Work request — Please say how many lines below include the word "computer", with nothing beyond the number.

Information provided —
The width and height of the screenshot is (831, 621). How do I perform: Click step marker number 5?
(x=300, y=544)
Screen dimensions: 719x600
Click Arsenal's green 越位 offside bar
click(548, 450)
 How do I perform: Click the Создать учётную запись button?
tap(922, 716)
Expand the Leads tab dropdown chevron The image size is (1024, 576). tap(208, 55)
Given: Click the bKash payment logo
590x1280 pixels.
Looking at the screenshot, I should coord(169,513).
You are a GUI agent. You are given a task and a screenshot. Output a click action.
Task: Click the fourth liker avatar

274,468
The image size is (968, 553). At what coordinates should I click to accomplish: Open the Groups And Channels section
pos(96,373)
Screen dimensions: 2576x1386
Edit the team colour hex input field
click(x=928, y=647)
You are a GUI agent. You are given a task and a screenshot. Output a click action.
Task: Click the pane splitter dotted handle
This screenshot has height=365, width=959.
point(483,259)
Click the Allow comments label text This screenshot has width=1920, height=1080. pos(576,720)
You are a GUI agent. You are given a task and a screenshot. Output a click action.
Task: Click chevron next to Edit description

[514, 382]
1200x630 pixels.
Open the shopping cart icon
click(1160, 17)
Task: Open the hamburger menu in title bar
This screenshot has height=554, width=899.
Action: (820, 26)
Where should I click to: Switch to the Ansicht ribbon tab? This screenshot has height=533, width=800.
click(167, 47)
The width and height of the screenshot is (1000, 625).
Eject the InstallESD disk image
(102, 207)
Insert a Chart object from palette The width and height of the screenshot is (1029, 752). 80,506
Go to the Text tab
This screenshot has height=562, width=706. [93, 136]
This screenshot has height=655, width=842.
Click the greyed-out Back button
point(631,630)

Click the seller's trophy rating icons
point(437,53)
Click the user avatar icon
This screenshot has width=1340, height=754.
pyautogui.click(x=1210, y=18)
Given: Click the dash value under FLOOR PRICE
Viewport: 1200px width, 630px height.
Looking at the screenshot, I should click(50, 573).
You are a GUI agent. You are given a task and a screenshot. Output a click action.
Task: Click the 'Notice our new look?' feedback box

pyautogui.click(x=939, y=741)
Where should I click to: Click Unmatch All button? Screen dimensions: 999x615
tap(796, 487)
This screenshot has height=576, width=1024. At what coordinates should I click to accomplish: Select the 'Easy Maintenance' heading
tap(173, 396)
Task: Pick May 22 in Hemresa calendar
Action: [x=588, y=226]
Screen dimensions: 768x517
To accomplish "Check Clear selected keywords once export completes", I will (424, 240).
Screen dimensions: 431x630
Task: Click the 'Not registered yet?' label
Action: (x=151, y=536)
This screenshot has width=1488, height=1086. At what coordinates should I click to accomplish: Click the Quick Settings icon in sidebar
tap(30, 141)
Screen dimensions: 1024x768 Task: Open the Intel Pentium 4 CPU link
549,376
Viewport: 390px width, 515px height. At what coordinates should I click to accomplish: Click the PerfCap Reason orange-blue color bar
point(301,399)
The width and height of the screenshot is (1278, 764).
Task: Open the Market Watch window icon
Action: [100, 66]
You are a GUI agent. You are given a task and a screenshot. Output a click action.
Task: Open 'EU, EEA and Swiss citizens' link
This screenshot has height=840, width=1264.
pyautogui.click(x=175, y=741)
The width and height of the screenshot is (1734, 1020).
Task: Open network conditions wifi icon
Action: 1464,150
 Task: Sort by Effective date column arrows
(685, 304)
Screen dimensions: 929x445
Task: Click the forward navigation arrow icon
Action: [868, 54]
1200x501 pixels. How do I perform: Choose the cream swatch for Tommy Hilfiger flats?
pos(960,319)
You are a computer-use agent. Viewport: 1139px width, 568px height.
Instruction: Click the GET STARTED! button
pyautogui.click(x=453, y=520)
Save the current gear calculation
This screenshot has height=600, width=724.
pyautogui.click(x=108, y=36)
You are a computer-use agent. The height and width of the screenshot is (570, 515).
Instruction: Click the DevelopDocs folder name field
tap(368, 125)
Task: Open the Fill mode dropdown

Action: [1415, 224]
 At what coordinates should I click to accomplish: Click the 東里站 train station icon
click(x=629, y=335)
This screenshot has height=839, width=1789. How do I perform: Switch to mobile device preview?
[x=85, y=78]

Result — 2